Cuando se piensa en el desarrollo económico como mecanismo de prosperidad y bienestar pierde relevancia el hecho de que haya un crecimiento constante en la producción de bienes y servicios a nivel global. El sector privado tiene una mala reputación porque la avaricia y los intereses particulares han hecho que muchos empresarios pierdan de vista su rol social y que su éxito y bienestar depende de cómo sean percibidos.

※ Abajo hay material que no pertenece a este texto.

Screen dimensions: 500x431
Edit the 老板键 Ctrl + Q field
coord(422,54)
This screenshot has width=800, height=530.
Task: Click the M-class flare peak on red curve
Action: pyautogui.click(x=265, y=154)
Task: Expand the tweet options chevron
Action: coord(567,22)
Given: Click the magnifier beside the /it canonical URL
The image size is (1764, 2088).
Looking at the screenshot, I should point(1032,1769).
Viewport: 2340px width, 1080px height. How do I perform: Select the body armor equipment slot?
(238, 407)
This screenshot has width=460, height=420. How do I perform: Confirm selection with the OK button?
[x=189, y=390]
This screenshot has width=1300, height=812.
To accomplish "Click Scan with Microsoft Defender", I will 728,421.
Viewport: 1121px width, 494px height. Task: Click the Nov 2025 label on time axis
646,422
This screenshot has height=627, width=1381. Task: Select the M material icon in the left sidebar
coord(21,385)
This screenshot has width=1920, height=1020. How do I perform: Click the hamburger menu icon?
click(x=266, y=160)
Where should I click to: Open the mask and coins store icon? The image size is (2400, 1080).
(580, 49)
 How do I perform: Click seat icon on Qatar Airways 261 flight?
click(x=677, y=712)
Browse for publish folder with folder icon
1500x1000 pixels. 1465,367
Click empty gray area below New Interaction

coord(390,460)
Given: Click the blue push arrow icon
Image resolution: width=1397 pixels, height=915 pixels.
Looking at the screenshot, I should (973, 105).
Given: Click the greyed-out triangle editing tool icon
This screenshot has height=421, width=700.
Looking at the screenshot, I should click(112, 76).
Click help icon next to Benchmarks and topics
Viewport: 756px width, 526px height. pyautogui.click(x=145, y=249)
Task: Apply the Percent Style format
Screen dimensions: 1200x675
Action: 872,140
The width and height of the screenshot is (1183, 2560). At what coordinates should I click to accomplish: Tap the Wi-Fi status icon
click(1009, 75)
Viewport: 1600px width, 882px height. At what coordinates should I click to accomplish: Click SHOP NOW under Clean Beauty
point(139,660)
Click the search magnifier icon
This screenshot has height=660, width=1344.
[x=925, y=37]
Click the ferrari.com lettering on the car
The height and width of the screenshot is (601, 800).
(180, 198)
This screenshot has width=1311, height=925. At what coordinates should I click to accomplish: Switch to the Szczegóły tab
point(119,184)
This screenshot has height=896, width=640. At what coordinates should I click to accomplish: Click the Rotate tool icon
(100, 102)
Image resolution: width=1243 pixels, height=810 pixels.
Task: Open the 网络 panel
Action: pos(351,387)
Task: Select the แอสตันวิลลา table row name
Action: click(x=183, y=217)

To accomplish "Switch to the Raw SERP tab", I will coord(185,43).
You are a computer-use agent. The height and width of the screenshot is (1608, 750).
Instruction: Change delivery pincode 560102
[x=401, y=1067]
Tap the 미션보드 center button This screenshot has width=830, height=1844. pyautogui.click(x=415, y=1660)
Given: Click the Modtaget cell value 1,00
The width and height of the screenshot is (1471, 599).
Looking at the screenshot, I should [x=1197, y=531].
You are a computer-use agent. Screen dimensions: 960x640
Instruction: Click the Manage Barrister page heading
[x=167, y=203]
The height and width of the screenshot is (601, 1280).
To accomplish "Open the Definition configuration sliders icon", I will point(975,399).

Comprender la interdependencia es clave para la sostenibilidad de los negocios y la humanidad misma.

Si bien las empresas se han activado más en materia social y ambiental, con iniciativas que van desde la filantropía hasta buenos, caros y complejos programas de RSE, el alma de la mayoría no ha cambiado y estos programas no generan impactos reales ni sostenibles para las partes; muchos son asistencialistas, paralelos al quehacer de los negocios, sin un involucramiento real de sus dueños y altos ejecutivos, no se traducen en el modus operandi de las empresas y por consiguiente no calan en sus colaboradores ni grupos de interés.

El Capitalismo Consciente invita a las empresas a reflexionar sobre su naturaleza e impacto y plantea que el ejercicio ético de los negocios garantiza su sostenibilidad a largo plazo.

Esta filosofía se basa en cuatro pilares: propósito superior, liderazgo consciente, integración con grupos de interés y cultura organizacional consciente.

Propósito superior: responde al por qué y para qué existe una organización en la sociedad, más allá de las utilidades. El propósito una declaración de interdependencia y debe ser sanador para todas las partes y la sociedad. Al enfocarse en su propósito, la empresa inspira, compromete y energiza a sus públicos de interés. No se trata de hacer negocios y luego buscar cómo contribuir, se trata de hacer negocios de manera que se contribuya desde el mismo quehacer empresarial.

Liderazgo consciente: “Los líderes conscientes ven un camino e inspiran a otros a viajar por éste. Comprenden y acogen el propósito superior de la empresa y se enfocan en crear valor a las partes interesadas y armonizar sus intereses”.* Ellos son el principal moldeador de las culturas conscientes, reconocen su vulnerabilidad y al admitirla incrementan su credibilidad, tienen claro las situaciones en que desarrollan su máximo potencial: normalmente cuando convergen valores, fortalezas, pasiones y aspiraciones; entonces son capaces de guiar con una perspectiva de aprendizaje y compasión. De acuerdo con John Mackey, coautor del libro Capitalismo Consciente, estos líderes desarrollan y aplican cuatro tipos de inteligencia: analítica, sistémica, emocional y espiritual y se enfocan en servir en vez de dirigir.

Cultura organizacional consciente: Se basa en valores y rasgos claramente articulados, garantes de la consecución del propósito, la conexión entre los públicos de interés, las personas y los procesos de la organización; esos valores deben traducirse en comportamientos concretos. Las culturas conscientes implican confianza, empoderamiento y apoyo, para lo cual es indispensable que haya ejercicio ético a todo nivel y vivencia de la escucha, que a su vez estimula la creatividad e innovación.

Integración con públicos de interés: “Implica reconocer la naturaleza interdependiente de la vida y la base humana de los negocios; por lo tanto, las empresas necesitan crear valor con y para sus públicos de interés. Así como la vida se forma en ecosistemas, públicos sanos llevan a sistemas de negocios sanos”.* Comprender las necesidades de los públicos permite construir una relación ganar-ganar en que ambas partes logren sus objetivos y juntos crean valor en la sociedad.

Las organizaciones son seres vivos, conjuntos de seres humanos, que deben aspirar a vivir según su máximo potencial, poniendo al servicio de otros y del entorno en que se desempeñan –social y ambiental- sus capacidades con el fin de sostenerse en el tiempo. Las organizaciones, como las personas, anhelan vivir mejor y más plenamente, para lo cual deben estar en un constante despertar de la conciencia.

*citas del sitio www.consciouscapitalism.org, traducción propia.